Blogging and Spam
You might think that this is an entire blog about Spam, the canned pork meat product that most people in America of a certain age or older were forced to eat during their childhood. You would be wrong. No, this is about that other kind of spam, the unwanted junk email kind. Also, this post is about blogging in general.
I have a friend who’s been blogging since November of last year. Frequently, he would write on topics that involved conversations we had had or things we had seen and experienced together, and I thought if my friend could write a blog, then so could I. After all, I have a bachelors degree in English. I am officially qualified to starve to death writing the Great American Novel. Why not starve to death writing a blog?
Although several people now make a decent living off of blogging, I am not one of them. I also have a day job. This should be obvious to anyone visiting this site. Since I have a PC, and I wanted to get started writing as quickly as possible, I did a little research on the internet and found that WordPress offered free software that was easy to use and free server space. Starting the blog was easy peasy. Choosing something worth writing about has been a challenge.
WordPress has an edit mode with a feature called Dashboard that lets you view how many people have read your post on any given day. It allows you to edit or delete comments. It catches spam comments. It shows you the most frequently used word searches to get to your blog. All of this is interesting stuff.
I’m guessing that most of my readership consists of my friends. The highest amount of hits I’ve gotten on any given day has been six. The most popular blog entries have been the blog about the morning after pill and the epilogue to the sweeping Rat Bastard saga. Sex sells.
Both of the most popular blog entries have received spam comments. What is a spam comment? A spam comment is when a company conducts a web search for certain words or phrases in your blog that might – just might – be related to a product or service that they are selling. They then post a “comment” on your blog, which is really just a link to another website.

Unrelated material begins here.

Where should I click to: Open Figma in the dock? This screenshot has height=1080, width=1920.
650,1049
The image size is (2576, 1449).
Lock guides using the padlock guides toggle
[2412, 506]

For instance, the Rat Bastard spam comment was a link to an article on men’s sexual health. The words they gleaned from my blog that made them decide to post a comment are these: bastard, exclusively-sexually, over-at-train, place, sexually-attracted, and train. Obviously, no one actually read my blog before posting the spam comment because Train in the way I used it and train in the way they meant it, are two very different things. If you need this explained to you, congratulations! You do not have a gutter mind. You can probably go get a gutter mind by looking up the word train on an urban dictionary.
The most popularly used web search to get to my blog is “gay boyfriend.” This is probably because one poor gay man looking for the other kind of train was accidentally misrouted by a link on page 22 of his Google search for a gay boyfriend. This did get me to thinking, though, about how I could increase my readers. I could start sprinkling words into my blog that are totally unrelated to what I’m writing about but might be something else that gay men would search for on the internet, like, for instance, felching. (I’m going to warn you ahead of time not to look this one up in the urban dictionary unless you are prepared to learn the answer.) I was thinking I could periodically drop such words in, almost like subliminal messages and see if it works. It could also be like Pee Wee’s Word of the Day. I could put in a secret word with double meaning that you would have to ferret out. I will report back to let you know if this post receives more hits than usual or if we get another spam comment.